1st-century BC Greek amphora

The Eleusis Amphora is an ancient Greek neck amphora, now in the Archaeological Museum of Eleusis, that dates back to the Middle Protoattic (c. 650–625 BCE). The painter of the Eleusis Amphora is known as the Polyphemos Painter. It is decorated with black and white painted figures on a light colored background, which is characteristic of the "Black and White" style commonly seen in Middle Protoattic pottery. The amphora's decoration reflects the pottery of the Orientalizing period (c. 710–600 BCE), a style in which human and animal figures depict mythological scenes.

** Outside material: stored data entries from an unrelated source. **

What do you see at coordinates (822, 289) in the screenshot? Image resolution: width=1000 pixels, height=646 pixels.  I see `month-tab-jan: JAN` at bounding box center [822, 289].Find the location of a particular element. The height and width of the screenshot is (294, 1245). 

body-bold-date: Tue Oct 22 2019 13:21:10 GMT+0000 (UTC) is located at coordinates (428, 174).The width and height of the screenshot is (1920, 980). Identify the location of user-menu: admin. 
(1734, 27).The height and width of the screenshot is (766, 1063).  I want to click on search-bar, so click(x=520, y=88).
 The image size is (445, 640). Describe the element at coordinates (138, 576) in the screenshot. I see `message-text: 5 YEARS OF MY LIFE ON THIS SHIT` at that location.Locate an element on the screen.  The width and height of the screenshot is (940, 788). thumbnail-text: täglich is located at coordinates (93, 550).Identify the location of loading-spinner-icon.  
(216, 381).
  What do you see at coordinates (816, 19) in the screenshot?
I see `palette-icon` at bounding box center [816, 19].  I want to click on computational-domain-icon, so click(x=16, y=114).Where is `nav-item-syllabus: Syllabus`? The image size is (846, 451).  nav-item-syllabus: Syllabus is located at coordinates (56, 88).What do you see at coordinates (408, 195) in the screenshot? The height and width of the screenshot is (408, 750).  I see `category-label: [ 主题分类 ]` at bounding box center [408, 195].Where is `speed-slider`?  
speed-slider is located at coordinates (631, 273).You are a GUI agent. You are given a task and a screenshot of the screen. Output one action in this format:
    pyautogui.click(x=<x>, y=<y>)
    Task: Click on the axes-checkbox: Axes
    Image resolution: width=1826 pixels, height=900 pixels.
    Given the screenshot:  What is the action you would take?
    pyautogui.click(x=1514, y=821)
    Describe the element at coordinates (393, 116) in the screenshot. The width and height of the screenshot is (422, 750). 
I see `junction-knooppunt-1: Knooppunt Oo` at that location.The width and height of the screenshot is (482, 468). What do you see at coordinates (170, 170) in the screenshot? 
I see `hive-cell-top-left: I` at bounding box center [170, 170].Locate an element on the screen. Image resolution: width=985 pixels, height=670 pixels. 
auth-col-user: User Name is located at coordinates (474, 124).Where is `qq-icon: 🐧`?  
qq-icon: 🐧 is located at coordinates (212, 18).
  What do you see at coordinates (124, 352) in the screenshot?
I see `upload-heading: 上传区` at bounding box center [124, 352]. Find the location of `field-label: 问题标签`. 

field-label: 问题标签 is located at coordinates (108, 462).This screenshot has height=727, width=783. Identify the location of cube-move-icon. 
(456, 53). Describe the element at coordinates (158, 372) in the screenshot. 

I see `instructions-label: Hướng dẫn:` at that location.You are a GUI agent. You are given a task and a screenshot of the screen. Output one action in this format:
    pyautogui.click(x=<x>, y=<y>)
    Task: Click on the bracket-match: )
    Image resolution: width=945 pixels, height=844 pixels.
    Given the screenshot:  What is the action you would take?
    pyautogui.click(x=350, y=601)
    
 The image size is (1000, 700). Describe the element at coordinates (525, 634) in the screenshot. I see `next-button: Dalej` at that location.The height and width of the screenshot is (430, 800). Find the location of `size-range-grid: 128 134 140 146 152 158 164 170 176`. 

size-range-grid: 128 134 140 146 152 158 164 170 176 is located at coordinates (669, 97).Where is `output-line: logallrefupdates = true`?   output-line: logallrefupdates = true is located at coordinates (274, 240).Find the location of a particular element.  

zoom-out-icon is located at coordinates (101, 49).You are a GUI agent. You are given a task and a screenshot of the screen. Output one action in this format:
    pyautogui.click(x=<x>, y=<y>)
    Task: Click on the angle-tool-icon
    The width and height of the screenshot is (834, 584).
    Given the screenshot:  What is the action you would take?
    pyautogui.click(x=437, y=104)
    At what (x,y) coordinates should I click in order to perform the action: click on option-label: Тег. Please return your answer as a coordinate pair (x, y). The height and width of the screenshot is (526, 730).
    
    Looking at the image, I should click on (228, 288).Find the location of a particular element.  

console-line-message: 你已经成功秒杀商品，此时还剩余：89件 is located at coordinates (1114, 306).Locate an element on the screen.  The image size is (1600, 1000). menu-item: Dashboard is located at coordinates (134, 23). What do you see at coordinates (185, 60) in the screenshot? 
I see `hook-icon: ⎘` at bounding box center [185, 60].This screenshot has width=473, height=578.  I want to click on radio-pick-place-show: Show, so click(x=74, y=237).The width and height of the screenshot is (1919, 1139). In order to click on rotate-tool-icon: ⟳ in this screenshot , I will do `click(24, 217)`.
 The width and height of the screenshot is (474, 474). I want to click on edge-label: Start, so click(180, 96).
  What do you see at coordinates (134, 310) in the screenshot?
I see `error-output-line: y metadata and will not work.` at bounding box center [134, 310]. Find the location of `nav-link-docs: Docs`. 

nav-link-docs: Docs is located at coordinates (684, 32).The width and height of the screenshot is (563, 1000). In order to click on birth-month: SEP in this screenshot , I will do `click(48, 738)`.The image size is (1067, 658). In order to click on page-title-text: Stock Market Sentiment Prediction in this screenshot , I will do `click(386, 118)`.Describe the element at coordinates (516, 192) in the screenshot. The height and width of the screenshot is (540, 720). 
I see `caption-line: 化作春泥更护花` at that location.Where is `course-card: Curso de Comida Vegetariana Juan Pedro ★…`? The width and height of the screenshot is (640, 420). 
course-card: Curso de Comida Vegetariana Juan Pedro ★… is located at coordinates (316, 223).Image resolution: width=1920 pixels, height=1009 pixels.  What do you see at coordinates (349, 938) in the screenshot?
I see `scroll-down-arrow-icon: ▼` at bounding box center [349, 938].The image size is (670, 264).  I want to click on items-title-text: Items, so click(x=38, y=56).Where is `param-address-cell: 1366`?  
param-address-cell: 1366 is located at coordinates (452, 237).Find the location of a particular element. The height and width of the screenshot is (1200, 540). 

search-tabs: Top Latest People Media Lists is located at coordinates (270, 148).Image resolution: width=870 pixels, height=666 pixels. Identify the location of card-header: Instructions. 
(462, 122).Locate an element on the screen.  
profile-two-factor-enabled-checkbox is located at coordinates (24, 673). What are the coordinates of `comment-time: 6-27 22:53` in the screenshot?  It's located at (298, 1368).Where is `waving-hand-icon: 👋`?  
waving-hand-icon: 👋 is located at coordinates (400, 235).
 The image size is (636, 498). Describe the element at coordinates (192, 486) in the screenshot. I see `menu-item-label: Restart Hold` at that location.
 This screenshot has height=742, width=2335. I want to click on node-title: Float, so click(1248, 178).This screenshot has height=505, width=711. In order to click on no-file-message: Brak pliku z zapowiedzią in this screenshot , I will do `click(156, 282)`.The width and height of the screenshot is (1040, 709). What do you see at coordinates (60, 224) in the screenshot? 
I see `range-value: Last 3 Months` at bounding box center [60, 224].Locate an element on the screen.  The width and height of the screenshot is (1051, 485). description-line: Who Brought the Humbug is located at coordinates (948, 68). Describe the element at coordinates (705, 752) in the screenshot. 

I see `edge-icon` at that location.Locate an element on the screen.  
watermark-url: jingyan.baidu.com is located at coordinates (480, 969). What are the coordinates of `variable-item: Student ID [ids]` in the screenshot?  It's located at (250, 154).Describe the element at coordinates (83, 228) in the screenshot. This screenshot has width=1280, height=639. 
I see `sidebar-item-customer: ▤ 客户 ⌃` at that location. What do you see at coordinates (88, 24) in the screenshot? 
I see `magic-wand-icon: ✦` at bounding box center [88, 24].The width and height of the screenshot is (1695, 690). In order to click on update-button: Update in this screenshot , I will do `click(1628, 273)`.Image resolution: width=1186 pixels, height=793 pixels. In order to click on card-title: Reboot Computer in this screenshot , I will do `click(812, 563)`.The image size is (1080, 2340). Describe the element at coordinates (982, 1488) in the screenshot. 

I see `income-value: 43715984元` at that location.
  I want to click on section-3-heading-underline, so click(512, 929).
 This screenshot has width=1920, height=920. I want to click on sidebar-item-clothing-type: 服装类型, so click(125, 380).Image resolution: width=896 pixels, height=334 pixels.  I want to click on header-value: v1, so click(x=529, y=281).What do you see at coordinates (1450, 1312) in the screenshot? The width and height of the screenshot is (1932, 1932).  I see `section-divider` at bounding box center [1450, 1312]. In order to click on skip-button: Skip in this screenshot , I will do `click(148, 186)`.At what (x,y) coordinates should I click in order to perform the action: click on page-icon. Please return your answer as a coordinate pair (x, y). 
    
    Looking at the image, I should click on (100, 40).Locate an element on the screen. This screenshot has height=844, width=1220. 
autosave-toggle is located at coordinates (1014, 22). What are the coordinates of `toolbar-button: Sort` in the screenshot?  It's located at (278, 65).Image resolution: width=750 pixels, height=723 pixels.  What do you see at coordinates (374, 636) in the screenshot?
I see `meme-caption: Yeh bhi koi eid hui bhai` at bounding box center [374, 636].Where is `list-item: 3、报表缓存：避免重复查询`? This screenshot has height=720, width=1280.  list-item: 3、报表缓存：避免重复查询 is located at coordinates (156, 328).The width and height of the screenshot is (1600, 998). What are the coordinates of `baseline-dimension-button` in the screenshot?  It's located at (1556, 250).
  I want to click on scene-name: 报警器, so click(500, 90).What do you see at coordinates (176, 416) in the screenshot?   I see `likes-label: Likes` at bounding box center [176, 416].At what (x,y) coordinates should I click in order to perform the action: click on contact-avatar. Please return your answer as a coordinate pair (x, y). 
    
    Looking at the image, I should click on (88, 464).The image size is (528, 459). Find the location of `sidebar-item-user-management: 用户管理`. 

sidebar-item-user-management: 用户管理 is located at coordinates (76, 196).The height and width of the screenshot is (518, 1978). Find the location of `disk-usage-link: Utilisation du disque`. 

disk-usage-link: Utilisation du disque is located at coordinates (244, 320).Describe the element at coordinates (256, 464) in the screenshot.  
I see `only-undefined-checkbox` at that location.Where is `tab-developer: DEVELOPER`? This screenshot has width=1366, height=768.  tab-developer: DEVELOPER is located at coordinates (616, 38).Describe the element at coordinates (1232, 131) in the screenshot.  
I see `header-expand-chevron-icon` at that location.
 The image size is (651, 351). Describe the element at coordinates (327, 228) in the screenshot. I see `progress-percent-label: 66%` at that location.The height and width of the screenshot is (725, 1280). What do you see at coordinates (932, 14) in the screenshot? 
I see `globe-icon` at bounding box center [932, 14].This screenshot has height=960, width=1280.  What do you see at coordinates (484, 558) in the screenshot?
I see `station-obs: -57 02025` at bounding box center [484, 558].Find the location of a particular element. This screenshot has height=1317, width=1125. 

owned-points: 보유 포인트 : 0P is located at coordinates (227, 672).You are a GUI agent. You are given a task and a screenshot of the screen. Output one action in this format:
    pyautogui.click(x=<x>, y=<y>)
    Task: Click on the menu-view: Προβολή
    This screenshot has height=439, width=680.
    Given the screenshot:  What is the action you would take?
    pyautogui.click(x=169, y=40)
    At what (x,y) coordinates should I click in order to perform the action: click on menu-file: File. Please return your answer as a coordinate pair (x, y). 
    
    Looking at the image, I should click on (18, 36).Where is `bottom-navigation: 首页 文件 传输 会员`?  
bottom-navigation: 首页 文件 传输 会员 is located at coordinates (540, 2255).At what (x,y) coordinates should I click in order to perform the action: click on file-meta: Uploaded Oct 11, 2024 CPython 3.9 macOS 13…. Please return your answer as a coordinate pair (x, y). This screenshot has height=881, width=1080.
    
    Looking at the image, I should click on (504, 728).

The figures depicted on the amphora include Odysseus, Polyphemus, Perseus, Athena, and Medusa's fellow gorgons. This amphora is the earliest known depiction of Athena in Attic art.

== Purpose ==

The size and shape of the amphora, as well as the fact that it is highly decorated, indicate that it was created as a tomb marker or monument. However, the remains of a 10–12-year-old boy were found inside the amphora, meaning that it was ultimately used as an urn. This type of urn burial was commonly used to bury the remains of children from the Iron Age (1100–900 BCE) to the Archaic period (600–500 BCE).

== Description ==

The Eleusis amphora shows some of the earliest artistic depictions of Greek mythology. On the neck of the vase, the figures depict Odysseus and his men blinding the cyclops Polyphemus. The register just below the neck shows a lion chasing a boar. Although it is hard to see because the amphora was found in pieces and then reconstructed, the central register shows Athena and Perseus escaping after Perseus beheads Medusa. This is the earliest known depiction of Athena in Attic art. The figures with cauldron-shaped heads are more gorgons, which are snake-headed creatures like Medusa.